È davvero paradossale che l’amministrazione Munno non abbia ritenuto opportuno adempiere all’obbligo di deliberare il conto consuntivo. Un momento importante per ogni amministrazione, dal momento che con questo atto si rendiconta sulle spese affrontate e sulle entrate che hanno finanziato i servizi. Inoltre, in mancanza dell’approvazione del bilancio di previsione, il Comune si muove in regime di esercizio provvisorio; questo l’amministrazione Munno sta provocando con la sua superficialità amministrativa.
Non ci si meraviglia, affatto, che anche in questo caso il sindaco Munno abbia ignorato un adempimento di legge è già avvenuto ad inizio di questa Amministrazione.
Non si rendono conto che non approvando il rendiconto di bilancio 2022, entro i termini di legge determina per gli enti inadempienti la condizione di enti strutturalmente deficitari, quindi, tra le altre ripercussioni, in aggiunta alla sospensione dell’erogazione dei trasferimenti ordinari, anche la non assegnazione di una parte di trasferimenti previsti dallo Stato a favore dei Comuni virtuosi: quindi danni per i Cittadini.
Il non approvare nei termini di legge il rendiconto, oltre che non corretto da un punto di vista di contabilità e gestione, può far slittare ulteriormente anche l’approvazione del Bilancio di Previsione.
Ciò comporterebbe di continuare a lavorare in dodicesimi, ovvero con gli uffici bloccati, ed anche in una incertezza dei cittadini sulle varie tariffe applicate in merito ai tributi comunali.
Come minoranza vogliamo sottolineare, che generalmente nel primo anno di legislatura, quando solitamente l’entusiasmo è al massimo, si lavora per approvare tutto nei tempi previsti; ma questo non vale per Munno e i suoi consiglieri, hanno altro a cui pensare.
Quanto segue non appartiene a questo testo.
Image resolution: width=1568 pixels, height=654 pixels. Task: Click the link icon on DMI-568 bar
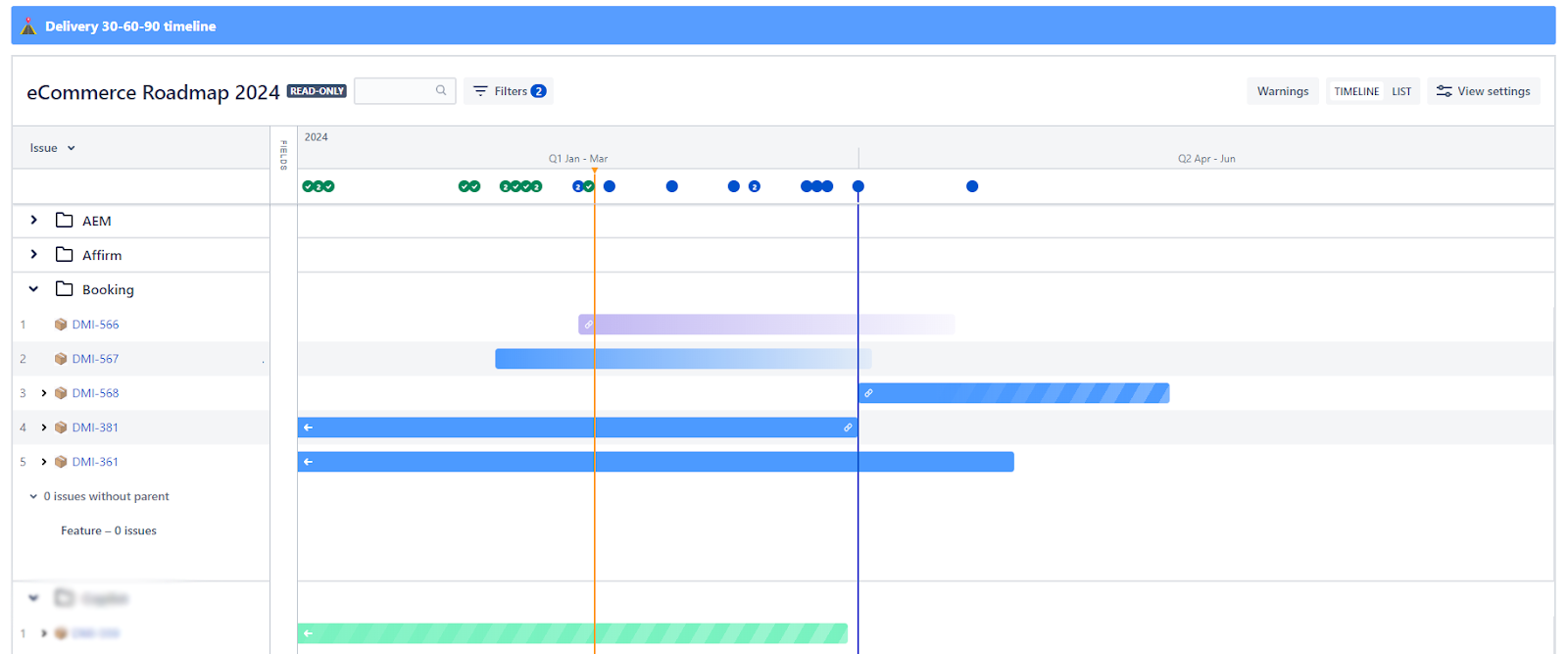pos(868,393)
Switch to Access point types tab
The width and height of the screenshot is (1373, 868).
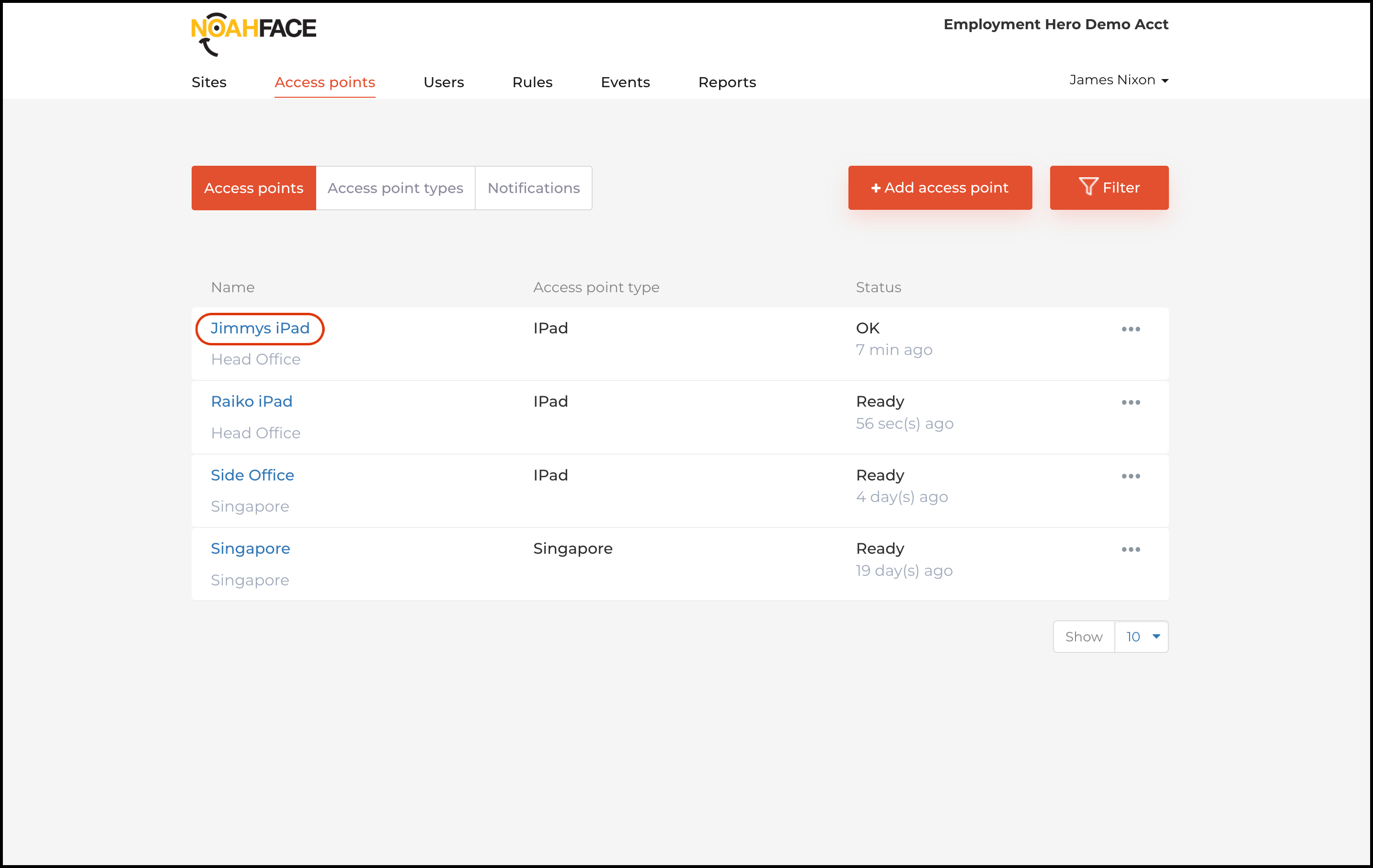coord(395,188)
Speriamo, per il bene del paese, visto che l’estate è alle porte, che l’amministrazione Munno non ritardi ancora molto nell’approvazione di questi due importanti strumenti contabili, considerato che ormai siamo a maggio ed i bilanci sono necessari per programmare le attività dell’intero anno, metà del quale, purtroppo è già quasi passato, mentre questa maggioranza “naviga a vista” solamente ed a errare “senza meta”.
Ancora una volta, ribadiamo, ma in questi mesi ci siamo abituati, ci troviamo di fronte a un modo di amministrare superficiale e irrispettoso delle regole.
Ora la parola passa sicuramente al prefetto che dovrà verificare se vi sono le condizioni per una proroga.